Bottom-roping is slightly more complex to set up, but once it's ready to go it enables quick swapping between climbing and belaying
- Consider other climbers. For example, don't stay on one route all day - if it looks like some one else wants to climb it let them have a turn too.
- Always select bombproof anchors, as you would if you were leading.
- It's normally obvious where the route goes when you're standing at the bottom but much less so when peering over the top of the crag. Leave a rucksack clearly visible in line with the route at the crag base.
- Approaching the top of the route is not always straightforward. Beware of loose rock and scrambling around unroped.
- Safeguard yourself while setting up. Place an anchor well back from the edge and attach yourself to this while you move around close to the edge.

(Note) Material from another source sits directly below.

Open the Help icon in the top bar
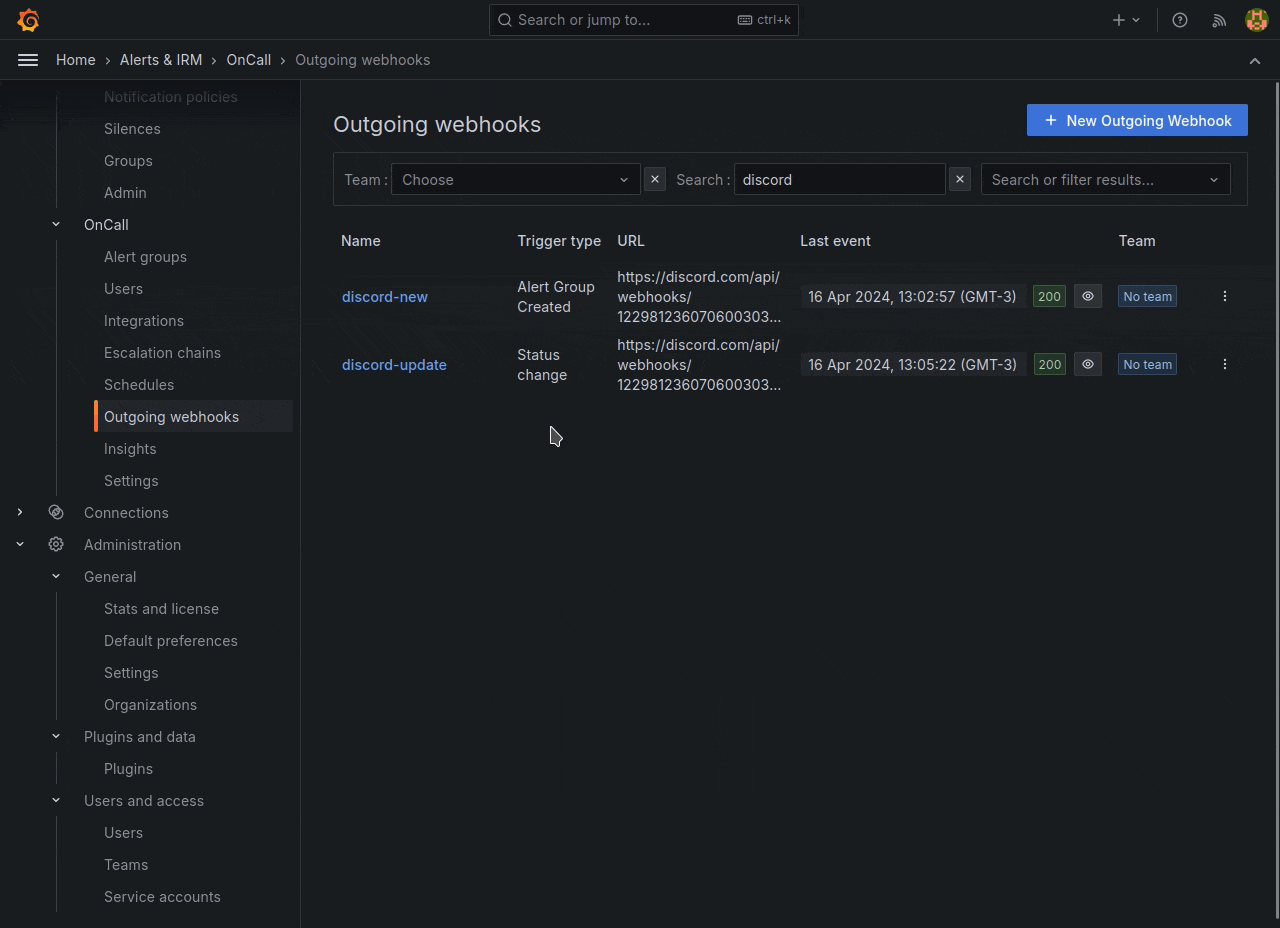Image resolution: width=1280 pixels, height=928 pixels. [1179, 19]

Think of it as though you'd just led the pitch so you are already tied onto the end of the rope:
1 Select appropriate anchors.
2 Attach yourself using a combination of slings and the rope.

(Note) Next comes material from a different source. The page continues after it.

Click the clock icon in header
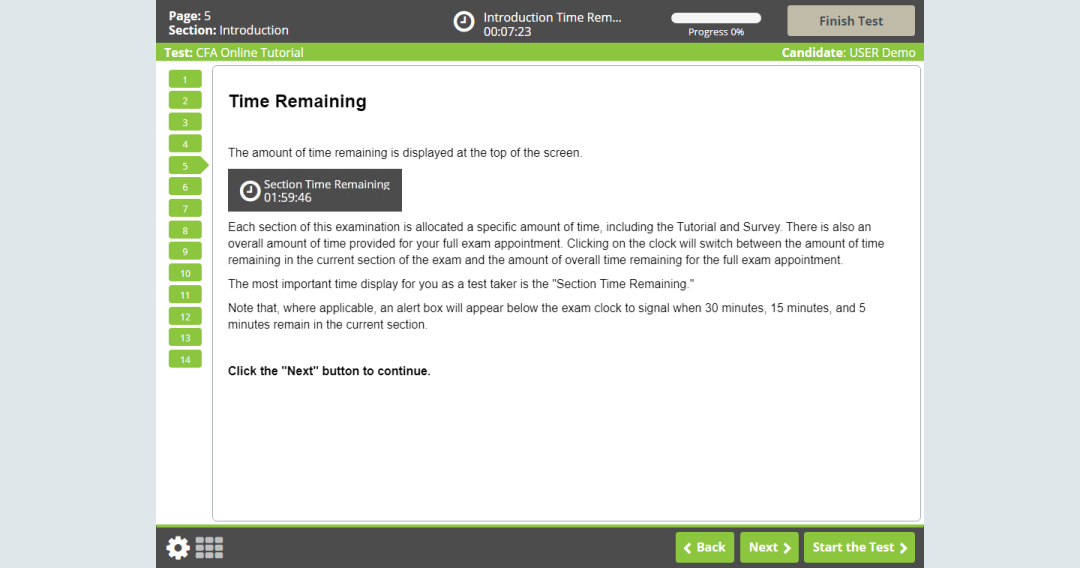The image size is (1080, 568). click(464, 22)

3 Position yourself where you can see, are comfortable and supported by the anchors.
4 Before throwing the rope down note any other climbers and loose rock and shout 'Below!'
5 Use a belay device attached to the rope tie in loop and the climbing calls to communicate.
6 When your partner arrives have a system for making them safe. Either let them climb past you to the crag top or tie into the anchors next to you and swap over.
This is slightly more complex to set up, but once it's ready to go it enables quick swapping between climbing and belaying. On cold, windy days it is more comfortable to belay in shelter at the base of the route than to stand shivering at the top.
1. Select appropriate anchors - be wary of using cams, once the system is running you won't be able to see what's happening at the top and cams can walk into cracks.
2. Equalise anchors using slings or an extra rope (low stretch rope is ideal as rigging rope, otherwise use a single rope)
3. Make sure the central point is just down over the edge otherwise there will be too much friction in the system.
4. Use rope protectors or padding anywhere the rope is rubbing against rock.
5. Use a screwgate karabiner to hang the climbing rope from.
6. Get someone to weight the ropes while you're still at the top so you can see how it all looks and make any adjustments.
Bottom-roping works best on steep crags with good anchors and solid rock. It does not work so well on long, easy or loose routes. Also avoid bottom-roping on multipitch routes or those that are busy with lead climbers.